We identified several ZNF471 downstream effector genes, especially MAPK10/JNK3 and PCDH family genes. MAPK10/JNK3 is a member of the Jun N-terminal kinase subgroup of mitogen-activated protein kinases, which have been implicated in important physiological processes, including apoptosis [34, 35]. The activation of stress-induced Jun N-terminal kinase can cause cell death through mitochondrial apoptosis pathways in many cell types. We previously discovered that MAPK10/JNK3 is a novel broad TSG for multiple cancers. In a total of 82 tumor cell lines of different types, MAPK10 expression is frequently downregulated or silenced in non-Hodgkin (94%) and Hodgkin (50%) lymphomas, gastric (60%) and hepatocellular (67%) carcinomas, thus suggesting that MAPK10 has a proapoptotic functions as a TSG . According to a previous report, MAPKs play a role in activating caspase cascades, and MAPK10 signaling is linked to the activation of caspase 8 [37, 38]. Caspase 8 is a major activator of caspase 3, and it amplifies apoptotic signal by directly activating downstream caspases . In this study, we found that MAPK10 significantly inhibited ESCC cell growth and induced cell apoptosis. In vitro and in vivo experiments both showed that ZNF471 significantly up-regulated the expression of MAPK10 in ESCC cells. ChIP assays confirmed that ZNF471 directly bound the MAPK10 promoter, thus suggesting that MAPK10 is a ZNF471 direct target transcriptionally regulated by ZNF471. We also found that ZNF471 may partially regulate MAPK10 through histone H4 acetylation. Unsurprisingly, we found that ZNF471 upregulated the MAPK10 expression and activation of downstream targets such as caspase 8, caspase 3, caspase 7, and PARP at both the transcriptional and protein levels.

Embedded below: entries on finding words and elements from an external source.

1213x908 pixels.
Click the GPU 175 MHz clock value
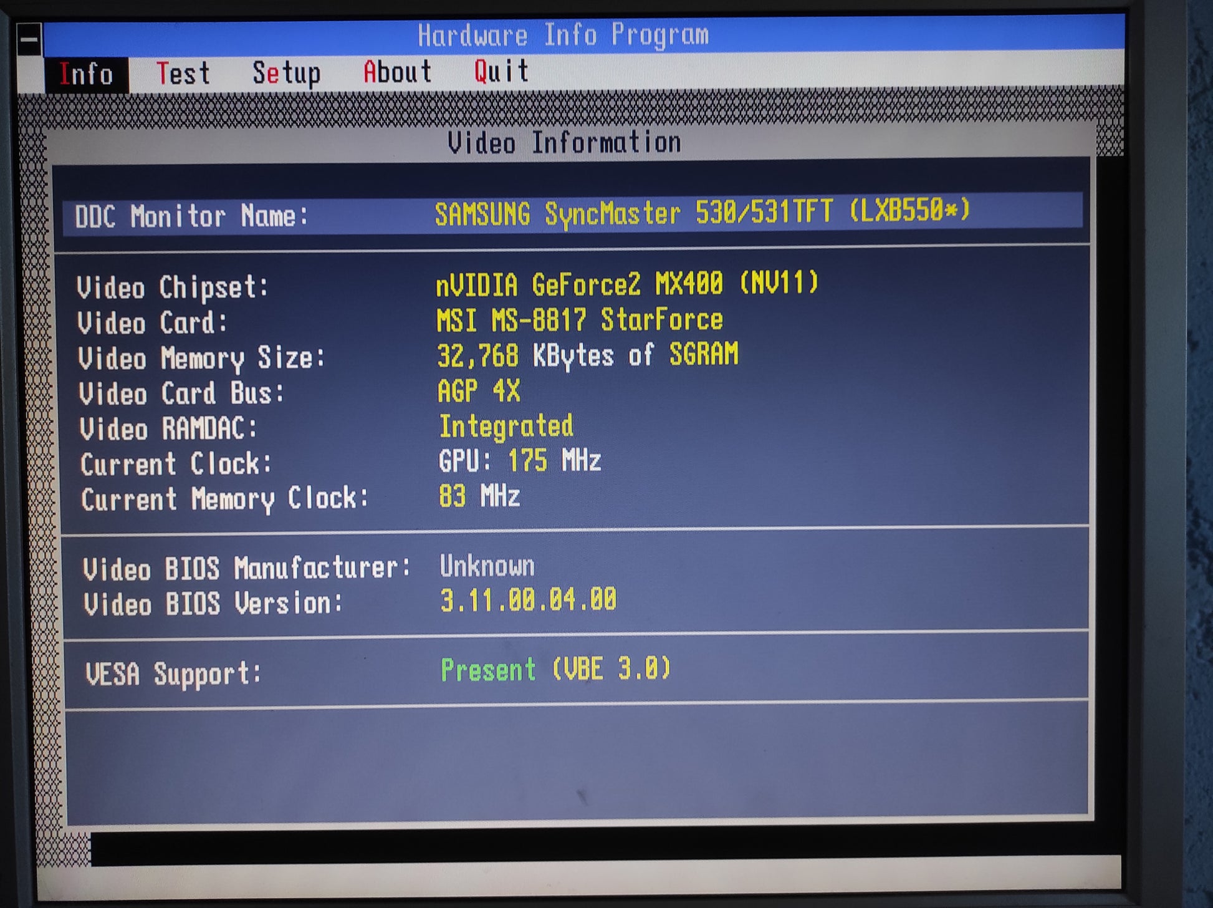click(x=520, y=461)
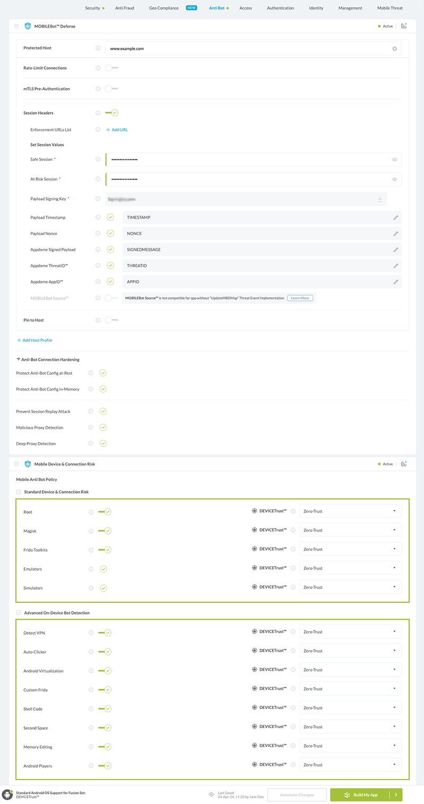This screenshot has width=424, height=804.
Task: Open the Root Zero-Trust dropdown
Action: tap(350, 511)
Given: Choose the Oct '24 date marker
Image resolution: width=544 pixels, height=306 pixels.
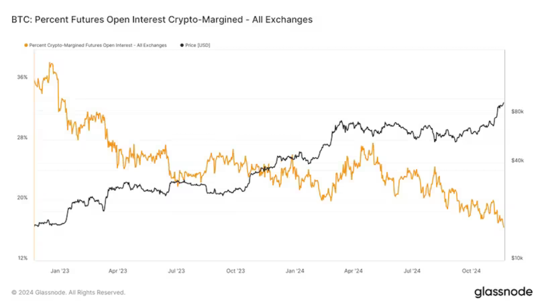Looking at the screenshot, I should (471, 270).
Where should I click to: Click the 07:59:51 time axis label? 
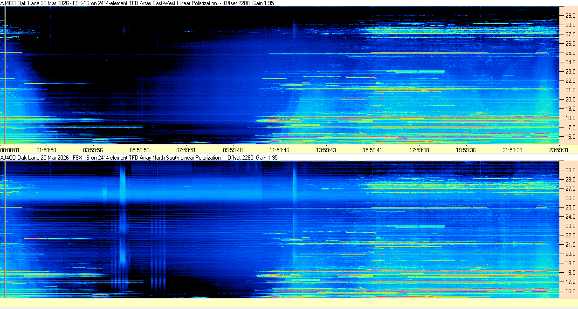pyautogui.click(x=186, y=150)
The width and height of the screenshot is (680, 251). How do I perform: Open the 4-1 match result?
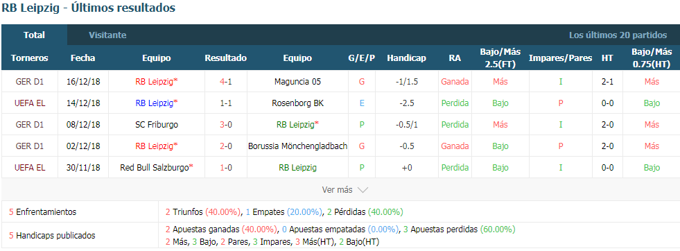(x=225, y=82)
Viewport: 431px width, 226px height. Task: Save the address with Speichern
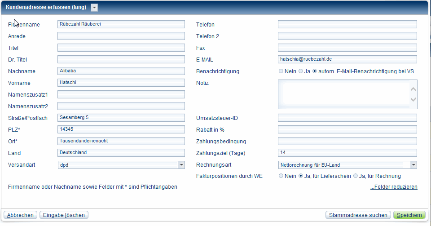tap(409, 215)
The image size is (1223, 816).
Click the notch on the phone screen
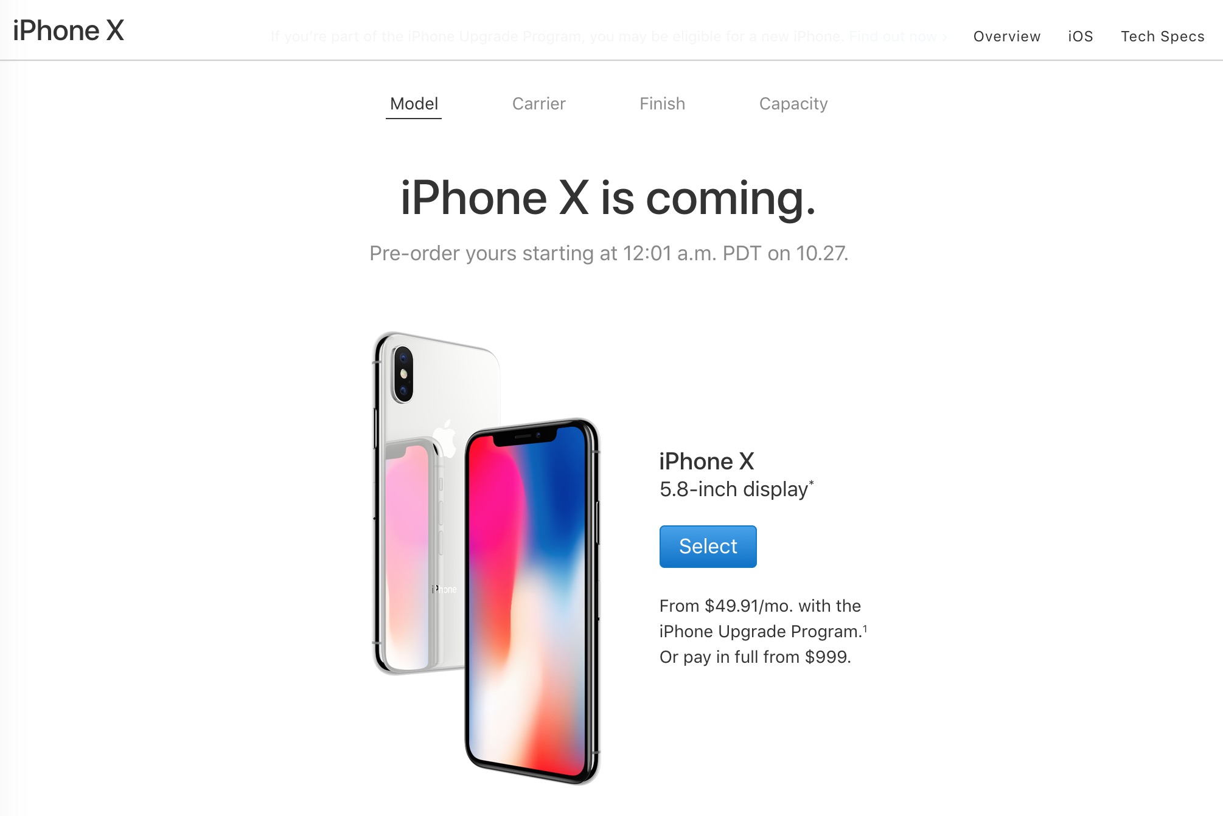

The direct upregulation of MAPK10/JNK3 expression and activation of downstream proapoptotic targets may be an important mechanism of the tumor suppression of ZNF471 in ESCC cells.
Cadherins are calcium-dependent cell-cell adhesion molecules. Protocadherins (PCDHs) constitute a subfamily of non-classical cadherins [40, 41]. The PCDH family consists of three multi-gene clusters (PCDHA, PCDHB and PCDHG) . The specific functions of PCDHs in tumorigenesis are still unclear; however, they are assumed to play important roles in the establishment and function of specific cell-cell connections.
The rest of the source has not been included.